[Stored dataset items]

= Beginning of Section =

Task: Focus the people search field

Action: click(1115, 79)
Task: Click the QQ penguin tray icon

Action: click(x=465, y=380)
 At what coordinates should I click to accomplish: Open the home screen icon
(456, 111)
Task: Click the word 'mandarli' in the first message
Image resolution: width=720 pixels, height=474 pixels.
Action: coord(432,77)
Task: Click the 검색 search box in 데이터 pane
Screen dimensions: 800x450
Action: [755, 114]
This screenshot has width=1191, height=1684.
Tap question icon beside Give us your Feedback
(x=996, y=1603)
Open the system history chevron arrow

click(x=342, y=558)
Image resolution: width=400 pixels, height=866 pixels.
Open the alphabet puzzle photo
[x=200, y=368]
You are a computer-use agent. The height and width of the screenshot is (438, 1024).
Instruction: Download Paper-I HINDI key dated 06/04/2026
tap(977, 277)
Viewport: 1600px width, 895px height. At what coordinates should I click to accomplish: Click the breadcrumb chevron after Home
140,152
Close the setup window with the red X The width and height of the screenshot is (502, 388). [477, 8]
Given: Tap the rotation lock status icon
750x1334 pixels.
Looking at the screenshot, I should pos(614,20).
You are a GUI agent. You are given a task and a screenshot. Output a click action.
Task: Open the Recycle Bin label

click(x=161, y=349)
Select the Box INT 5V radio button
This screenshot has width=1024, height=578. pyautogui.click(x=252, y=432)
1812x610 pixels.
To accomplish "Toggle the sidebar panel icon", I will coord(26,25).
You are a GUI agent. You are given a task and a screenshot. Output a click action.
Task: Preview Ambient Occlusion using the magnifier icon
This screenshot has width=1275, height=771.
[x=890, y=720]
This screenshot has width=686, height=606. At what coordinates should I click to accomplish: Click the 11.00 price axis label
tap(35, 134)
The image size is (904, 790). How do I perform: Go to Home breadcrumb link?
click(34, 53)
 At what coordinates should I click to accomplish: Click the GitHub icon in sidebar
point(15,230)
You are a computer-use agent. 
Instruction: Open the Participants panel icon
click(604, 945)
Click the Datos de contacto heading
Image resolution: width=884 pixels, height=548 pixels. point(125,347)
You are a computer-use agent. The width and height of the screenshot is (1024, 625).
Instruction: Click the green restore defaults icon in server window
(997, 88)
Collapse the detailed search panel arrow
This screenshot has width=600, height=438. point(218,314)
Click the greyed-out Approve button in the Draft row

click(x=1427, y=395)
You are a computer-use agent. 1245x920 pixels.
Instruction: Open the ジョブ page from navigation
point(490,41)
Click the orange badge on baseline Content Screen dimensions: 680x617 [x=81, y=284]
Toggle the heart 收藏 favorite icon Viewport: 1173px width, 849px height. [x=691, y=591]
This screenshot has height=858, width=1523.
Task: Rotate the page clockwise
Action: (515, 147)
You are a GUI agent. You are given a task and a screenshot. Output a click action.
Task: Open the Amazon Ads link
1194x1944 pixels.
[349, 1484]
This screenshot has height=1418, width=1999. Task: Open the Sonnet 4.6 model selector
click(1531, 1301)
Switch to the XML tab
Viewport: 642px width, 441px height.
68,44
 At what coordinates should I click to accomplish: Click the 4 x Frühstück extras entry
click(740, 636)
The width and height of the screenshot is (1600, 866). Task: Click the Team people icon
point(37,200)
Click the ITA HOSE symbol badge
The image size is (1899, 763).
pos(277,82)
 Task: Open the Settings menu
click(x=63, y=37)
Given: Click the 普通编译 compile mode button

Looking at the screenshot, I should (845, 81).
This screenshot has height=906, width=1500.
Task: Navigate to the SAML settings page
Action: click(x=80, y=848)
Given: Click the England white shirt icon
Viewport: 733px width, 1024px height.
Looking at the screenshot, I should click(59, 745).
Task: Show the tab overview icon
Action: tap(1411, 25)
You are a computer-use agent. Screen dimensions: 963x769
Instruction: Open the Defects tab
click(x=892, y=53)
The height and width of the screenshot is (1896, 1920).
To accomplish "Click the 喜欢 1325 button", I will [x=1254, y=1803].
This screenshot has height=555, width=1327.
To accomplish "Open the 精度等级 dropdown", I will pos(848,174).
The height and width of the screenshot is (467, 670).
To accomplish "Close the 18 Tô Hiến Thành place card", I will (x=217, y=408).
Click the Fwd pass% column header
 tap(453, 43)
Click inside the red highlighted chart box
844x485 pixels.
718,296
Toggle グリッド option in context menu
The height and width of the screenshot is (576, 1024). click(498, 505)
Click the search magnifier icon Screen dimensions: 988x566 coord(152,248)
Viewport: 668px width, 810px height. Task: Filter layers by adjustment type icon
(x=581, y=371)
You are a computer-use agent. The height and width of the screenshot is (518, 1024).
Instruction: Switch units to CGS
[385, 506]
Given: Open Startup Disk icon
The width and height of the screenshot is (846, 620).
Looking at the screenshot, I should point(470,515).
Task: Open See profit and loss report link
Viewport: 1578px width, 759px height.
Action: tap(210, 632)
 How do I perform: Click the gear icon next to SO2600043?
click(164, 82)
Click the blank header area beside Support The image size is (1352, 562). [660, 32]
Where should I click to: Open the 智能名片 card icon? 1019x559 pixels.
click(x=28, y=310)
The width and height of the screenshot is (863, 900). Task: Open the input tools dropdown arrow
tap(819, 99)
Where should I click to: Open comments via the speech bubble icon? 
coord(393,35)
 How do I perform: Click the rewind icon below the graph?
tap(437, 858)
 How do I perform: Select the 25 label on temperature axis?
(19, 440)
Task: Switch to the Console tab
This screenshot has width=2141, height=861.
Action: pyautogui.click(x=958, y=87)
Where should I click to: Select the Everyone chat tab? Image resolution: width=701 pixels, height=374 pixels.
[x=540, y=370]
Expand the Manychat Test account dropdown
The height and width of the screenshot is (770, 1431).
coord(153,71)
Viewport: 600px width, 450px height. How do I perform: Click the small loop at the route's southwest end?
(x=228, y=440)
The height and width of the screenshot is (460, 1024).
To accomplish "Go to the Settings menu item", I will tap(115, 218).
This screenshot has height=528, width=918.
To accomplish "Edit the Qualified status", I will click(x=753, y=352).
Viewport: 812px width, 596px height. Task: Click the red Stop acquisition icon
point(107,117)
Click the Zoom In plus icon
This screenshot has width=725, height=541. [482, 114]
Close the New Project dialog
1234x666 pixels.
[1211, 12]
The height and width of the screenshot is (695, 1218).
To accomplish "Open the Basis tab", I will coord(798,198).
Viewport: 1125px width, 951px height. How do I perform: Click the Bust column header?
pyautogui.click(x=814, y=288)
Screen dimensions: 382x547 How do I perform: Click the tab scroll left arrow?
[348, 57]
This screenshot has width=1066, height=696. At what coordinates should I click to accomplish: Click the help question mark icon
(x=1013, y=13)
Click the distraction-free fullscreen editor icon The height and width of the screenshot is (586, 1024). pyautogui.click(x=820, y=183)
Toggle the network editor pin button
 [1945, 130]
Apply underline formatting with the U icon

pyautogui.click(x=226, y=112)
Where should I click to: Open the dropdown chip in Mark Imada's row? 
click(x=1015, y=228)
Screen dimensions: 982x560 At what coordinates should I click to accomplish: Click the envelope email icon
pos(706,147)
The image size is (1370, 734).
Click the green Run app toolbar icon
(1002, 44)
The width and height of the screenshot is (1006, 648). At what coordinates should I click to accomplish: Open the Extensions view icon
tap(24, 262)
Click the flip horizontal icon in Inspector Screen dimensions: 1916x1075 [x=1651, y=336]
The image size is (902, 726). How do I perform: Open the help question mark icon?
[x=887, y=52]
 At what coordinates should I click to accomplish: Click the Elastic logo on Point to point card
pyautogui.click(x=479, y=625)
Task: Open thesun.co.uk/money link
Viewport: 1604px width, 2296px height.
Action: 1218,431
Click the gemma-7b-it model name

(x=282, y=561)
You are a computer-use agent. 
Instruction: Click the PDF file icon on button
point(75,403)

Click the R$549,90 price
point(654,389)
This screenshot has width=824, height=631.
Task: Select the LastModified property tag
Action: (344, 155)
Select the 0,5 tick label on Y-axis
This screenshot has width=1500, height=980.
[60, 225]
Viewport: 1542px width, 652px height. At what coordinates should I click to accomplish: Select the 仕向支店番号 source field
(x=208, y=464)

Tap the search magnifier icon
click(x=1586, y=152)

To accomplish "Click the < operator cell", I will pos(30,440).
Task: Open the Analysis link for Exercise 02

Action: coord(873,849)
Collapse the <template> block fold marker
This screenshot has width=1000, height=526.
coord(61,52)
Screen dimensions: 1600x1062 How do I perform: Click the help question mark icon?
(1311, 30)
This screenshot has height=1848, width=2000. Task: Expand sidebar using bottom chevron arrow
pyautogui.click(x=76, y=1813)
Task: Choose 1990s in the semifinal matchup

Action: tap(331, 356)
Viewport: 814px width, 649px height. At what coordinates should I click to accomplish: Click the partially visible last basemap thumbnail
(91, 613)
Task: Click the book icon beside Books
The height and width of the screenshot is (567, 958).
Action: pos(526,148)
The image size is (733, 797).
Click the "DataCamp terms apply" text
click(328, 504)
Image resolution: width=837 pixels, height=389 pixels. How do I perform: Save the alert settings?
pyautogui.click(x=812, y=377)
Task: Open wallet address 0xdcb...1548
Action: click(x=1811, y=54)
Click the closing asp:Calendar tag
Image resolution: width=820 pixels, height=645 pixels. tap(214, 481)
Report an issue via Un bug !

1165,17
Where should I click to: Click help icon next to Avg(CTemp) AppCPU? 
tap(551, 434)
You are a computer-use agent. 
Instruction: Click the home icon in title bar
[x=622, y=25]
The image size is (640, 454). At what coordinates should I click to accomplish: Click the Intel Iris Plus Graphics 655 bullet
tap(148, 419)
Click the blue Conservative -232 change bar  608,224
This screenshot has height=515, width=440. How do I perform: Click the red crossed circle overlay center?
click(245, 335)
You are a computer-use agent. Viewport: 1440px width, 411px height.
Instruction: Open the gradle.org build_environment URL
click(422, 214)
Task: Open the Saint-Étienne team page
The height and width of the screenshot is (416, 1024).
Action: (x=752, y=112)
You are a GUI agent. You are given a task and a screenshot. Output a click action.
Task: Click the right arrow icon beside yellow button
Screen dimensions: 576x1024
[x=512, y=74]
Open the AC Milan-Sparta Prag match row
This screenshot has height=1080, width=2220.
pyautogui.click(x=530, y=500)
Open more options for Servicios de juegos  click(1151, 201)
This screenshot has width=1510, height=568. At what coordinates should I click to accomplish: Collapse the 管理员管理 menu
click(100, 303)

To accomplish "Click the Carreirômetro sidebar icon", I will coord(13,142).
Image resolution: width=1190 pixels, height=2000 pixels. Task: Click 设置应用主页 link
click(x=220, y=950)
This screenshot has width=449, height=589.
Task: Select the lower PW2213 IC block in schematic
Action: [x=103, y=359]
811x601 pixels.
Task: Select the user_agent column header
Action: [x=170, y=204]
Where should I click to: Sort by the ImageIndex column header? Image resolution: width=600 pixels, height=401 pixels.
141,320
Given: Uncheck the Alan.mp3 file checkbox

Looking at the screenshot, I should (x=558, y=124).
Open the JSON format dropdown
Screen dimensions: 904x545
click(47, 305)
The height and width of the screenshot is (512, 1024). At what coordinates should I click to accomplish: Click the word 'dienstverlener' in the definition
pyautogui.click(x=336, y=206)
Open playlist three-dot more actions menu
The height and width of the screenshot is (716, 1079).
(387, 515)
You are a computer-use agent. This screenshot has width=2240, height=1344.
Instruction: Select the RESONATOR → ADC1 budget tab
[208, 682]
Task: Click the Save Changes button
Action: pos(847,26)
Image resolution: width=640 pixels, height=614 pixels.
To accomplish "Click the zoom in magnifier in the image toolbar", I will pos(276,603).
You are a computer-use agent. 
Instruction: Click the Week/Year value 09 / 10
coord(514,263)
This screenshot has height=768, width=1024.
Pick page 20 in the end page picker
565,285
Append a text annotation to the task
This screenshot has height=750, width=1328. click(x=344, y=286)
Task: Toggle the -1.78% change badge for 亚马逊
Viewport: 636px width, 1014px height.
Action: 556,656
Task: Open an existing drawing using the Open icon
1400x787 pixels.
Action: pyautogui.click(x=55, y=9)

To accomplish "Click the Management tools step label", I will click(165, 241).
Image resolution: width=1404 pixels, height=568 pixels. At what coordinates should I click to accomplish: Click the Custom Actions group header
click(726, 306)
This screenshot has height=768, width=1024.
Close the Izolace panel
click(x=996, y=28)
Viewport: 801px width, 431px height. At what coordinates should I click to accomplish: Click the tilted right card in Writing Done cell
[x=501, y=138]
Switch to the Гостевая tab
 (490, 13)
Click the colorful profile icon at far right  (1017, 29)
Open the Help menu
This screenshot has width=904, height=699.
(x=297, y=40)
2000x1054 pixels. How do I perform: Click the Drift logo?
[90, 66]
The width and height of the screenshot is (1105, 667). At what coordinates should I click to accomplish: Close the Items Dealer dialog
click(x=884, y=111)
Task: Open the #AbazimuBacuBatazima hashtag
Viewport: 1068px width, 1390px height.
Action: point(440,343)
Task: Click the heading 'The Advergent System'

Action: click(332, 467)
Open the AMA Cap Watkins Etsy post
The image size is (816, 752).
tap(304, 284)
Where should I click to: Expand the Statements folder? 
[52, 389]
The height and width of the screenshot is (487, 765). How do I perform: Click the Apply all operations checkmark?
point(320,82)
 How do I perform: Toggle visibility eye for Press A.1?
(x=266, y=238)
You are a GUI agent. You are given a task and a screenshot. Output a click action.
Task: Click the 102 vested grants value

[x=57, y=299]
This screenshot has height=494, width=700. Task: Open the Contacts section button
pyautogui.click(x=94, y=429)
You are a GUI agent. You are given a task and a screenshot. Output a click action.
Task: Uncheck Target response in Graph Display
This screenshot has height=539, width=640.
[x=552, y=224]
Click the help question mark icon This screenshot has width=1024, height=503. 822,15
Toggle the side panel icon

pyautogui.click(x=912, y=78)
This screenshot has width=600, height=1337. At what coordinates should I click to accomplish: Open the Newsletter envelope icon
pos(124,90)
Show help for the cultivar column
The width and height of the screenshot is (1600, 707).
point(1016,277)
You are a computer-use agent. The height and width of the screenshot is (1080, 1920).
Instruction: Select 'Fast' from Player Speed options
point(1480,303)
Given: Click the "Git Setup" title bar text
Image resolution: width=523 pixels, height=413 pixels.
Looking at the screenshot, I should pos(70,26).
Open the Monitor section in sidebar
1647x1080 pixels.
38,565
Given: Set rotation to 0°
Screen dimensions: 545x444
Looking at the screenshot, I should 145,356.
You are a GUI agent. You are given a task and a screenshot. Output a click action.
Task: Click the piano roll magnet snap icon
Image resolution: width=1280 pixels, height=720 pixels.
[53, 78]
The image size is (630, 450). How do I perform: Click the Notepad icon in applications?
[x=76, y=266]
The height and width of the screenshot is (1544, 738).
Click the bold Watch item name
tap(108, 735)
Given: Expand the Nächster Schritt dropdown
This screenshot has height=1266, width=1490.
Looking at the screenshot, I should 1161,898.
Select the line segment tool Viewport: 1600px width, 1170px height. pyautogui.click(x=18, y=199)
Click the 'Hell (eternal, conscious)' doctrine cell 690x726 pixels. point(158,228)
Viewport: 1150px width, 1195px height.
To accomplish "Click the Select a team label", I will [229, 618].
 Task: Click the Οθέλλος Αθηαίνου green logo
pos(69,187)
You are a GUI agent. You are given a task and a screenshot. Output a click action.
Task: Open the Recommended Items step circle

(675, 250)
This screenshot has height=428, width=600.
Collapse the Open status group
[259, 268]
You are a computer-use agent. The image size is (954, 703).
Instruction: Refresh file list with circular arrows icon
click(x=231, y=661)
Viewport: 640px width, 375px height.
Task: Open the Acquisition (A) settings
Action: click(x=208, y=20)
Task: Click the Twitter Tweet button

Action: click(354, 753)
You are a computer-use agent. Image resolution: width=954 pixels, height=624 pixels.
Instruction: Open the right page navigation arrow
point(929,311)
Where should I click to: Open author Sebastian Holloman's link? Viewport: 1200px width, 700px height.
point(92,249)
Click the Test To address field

= End of Section =

** TASK OBJECTIVE **
Exactly repeat the lines from the line that contains "Viewport: 1150px width, 1195px height." to the end of the entries, both included, and leave out all other lines.

** ANSWER SECTION **
Viewport: 1150px width, 1195px height.
To accomplish "Click the Select a team label", I will [229, 618].
 Task: Click the Οθέλλος Αθηαίνου green logo
pos(69,187)
You are a GUI agent. You are given a task and a screenshot. Output a click action.
Task: Open the Recommended Items step circle

(675, 250)
This screenshot has height=428, width=600.
Collapse the Open status group
[259, 268]
You are a computer-use agent. The image size is (954, 703).
Instruction: Refresh file list with circular arrows icon
click(x=231, y=661)
Viewport: 640px width, 375px height.
Task: Open the Acquisition (A) settings
Action: click(x=208, y=20)
Task: Click the Twitter Tweet button

Action: click(354, 753)
You are a computer-use agent. Image resolution: width=954 pixels, height=624 pixels.
Instruction: Open the right page navigation arrow
point(929,311)
Where should I click to: Open author Sebastian Holloman's link? Viewport: 1200px width, 700px height.
point(92,249)
Click the Test To address field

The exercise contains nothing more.